Step S105: and analyzing the equipment log data based on the analysis mode, and marking the analysis result to obtain analysis data.
And (3) reorganizing the source data through built-in rules (character segmentation, json conversion, regular matching and the like) in a matched analysis mode, adding a TYPE field (assignment ips-event), marking an analysis result through the TYPE field, and outputting the analysis data which is standard json data.
Optionally, before the step of matching the parsing mode for the device log data in the device data model, the method further includes:
filtering illegal device log data;
the filtering of illegal device log data includes establishing a monitoring file;
comparing the equipment identity data of the equipment log data with a monitoring file;
and filtering illegal equipment log data according to the comparison result.

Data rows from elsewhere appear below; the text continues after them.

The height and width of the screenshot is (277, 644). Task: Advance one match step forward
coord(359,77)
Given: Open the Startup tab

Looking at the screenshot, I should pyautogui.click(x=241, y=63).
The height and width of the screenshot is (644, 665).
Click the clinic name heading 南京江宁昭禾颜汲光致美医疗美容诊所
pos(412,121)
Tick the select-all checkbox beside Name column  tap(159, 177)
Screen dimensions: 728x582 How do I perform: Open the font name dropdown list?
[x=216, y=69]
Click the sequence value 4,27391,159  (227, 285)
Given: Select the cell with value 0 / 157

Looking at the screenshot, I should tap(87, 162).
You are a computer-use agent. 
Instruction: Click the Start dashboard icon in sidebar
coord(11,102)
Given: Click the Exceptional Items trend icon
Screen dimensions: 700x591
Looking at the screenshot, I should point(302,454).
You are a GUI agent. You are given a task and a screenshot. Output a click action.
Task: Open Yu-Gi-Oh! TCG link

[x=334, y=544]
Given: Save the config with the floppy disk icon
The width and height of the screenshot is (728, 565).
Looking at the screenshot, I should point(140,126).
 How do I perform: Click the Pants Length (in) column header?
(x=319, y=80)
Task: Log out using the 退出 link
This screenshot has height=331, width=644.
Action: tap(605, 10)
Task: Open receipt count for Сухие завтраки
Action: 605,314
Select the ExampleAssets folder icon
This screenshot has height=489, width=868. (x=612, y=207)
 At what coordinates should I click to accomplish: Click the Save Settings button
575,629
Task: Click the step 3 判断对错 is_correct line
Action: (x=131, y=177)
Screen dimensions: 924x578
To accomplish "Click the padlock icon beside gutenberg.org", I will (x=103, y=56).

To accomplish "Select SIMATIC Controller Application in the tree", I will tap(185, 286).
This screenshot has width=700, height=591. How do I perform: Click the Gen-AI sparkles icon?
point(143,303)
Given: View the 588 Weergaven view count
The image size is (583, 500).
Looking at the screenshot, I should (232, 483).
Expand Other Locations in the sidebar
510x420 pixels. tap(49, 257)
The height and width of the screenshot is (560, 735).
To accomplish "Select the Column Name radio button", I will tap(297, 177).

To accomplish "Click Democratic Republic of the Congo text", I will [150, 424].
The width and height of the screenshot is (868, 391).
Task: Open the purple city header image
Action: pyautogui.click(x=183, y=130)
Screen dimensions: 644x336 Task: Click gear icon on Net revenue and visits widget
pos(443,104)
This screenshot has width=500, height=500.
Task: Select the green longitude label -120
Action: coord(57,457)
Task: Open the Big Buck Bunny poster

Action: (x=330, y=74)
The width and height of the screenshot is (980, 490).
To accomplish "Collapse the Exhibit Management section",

In a specific application scene, a collector combines asset equipment information and equipment log collection rules, deeply associates asset equipment IP and event receiving monitoring, and filters illegal equipment log data; after the event monitoring is checked in the asset equipment, the system writes the IP and the tree structure code of the equipment into a system configuration file (A.yml), and the IP which does not exist in the system configuration file is regarded as illegal IP by the system; the IP existing in the system configuration file is a legal IP, and device log data (a host anti-virus log, a database audit log, various device event logs and a system log … …) are extracted for the legal IP.
Optionally, in the device data model, in a parsing manner for matching the device log data:
the matching includes regular expression adaptation rules.
Optionally, the matching parsing method for the device log data in the device data model includes:
if the analysis mode is not matched, adding a corresponding analysis mode.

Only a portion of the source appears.